Мягко, точно ветерок, коснулся Глеб волос черных, скользнул пальцами по голому плечу, да не посмел дальше спуститься.

– Как понять мне тебя, Глашенька? Слово ласковое тебе скажешь – сердишься, а из рук выпустишь – слезами заливаешься…

Вздохнул он тяжело, отстранился да к костру повернулся.

– А сказку и правда давно пора рассказать. Только одно страшно мне, Глаша, что не по нраву тебе она придется, отвернешься, косой махнешь и уйдешь вон. А силой держать не посмею.

И хочется Глаше сказать, что не уйдет, так сердечко и тянется к Глебу, но только чем дальше, тем страшнее становится: не тот это Глеб, каким увидела она его впервые да который провожал их по ночи, не человек вовсе. А сказки его небось и того страшнее. Молчит Глаша, только вздыхает и в колени утыкается.

– В некотором царстве, в тридесятом государстве жил-был царь не царь, король не король, Хозяин, словом, – тихо, почти шепотом начал Хожий.

Глаша голову подняла, прислушалась:

– А как того хозяина звали?

– Как ни назови, на все откликнется, давно на свете живет, все имена перемерил. Кто-то нечистым зовет, здесь вот Хожим нарекли. Да только самому ему больше всего по душе пришлось то имя, под которым он любимую свою встретил, – улыбнулся Глеб.

Веток в костер подбросил, вздохнул.

– Ну да не торопи сказку, Глаша. Хозяином он был нездешнего неба, нездешнего царства. И было в царстве его чудес всяческих видимо-невидимо, и жили там не простые люди, а лешие, водяные, русалки, кикиморы и прочие, кого на земле нечистью кличут.
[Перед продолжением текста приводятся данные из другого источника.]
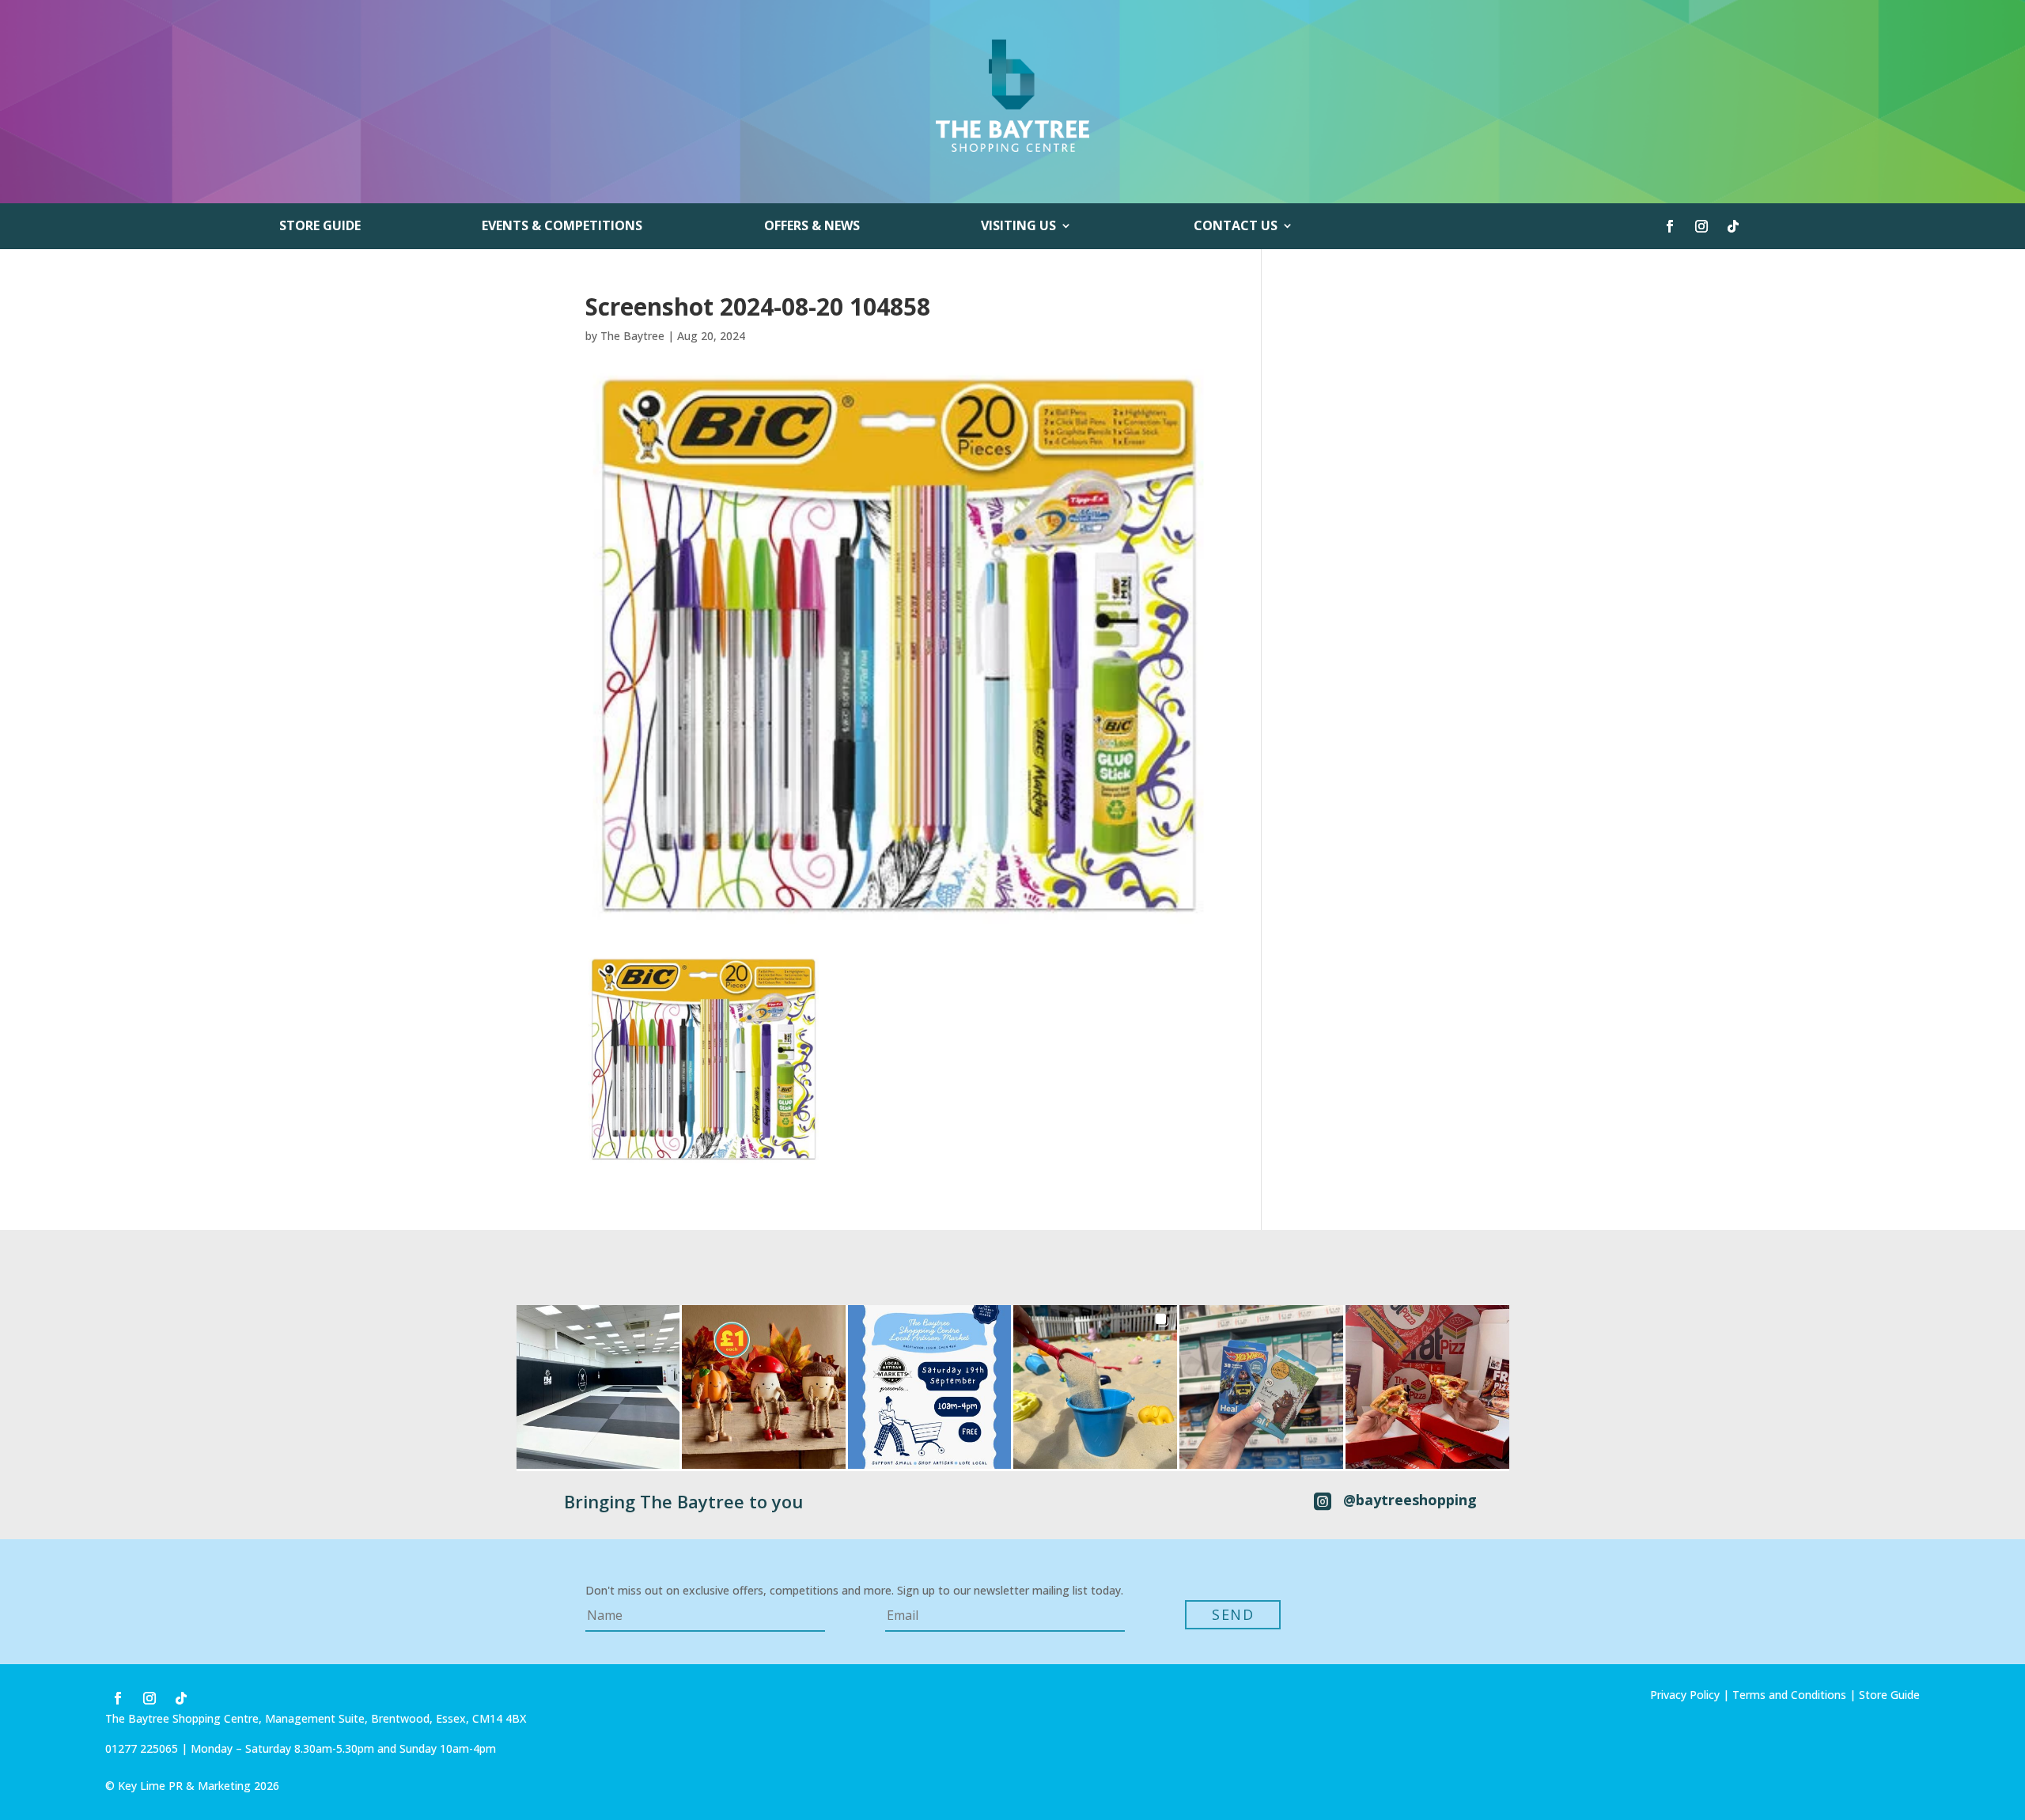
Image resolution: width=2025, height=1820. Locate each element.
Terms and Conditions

А по соседству было другое царство, людское. Жили рядом, да друг друга сроду не видели, покуда беда не пришла. Отчего она случилась, другая сказка, но только стали в царство его чужаки забредать да удачу пытать. Погуляют, землю потопчут, добра какого прихватят и воротятся к себе. А вслед за ними кто из нечисти нет-нет да и прошмыгнет, коли не доглядишь. Спохватился Хозяин, но поздно: приглянулись лешим да мавкам леса зеленые, позарились люди на силу колдовскую, глядь – уж и там, и здесь гости незваные появились, да не ночь коротать остались, а и вовсе поселились, добром не выманишь, силой не выгонишь.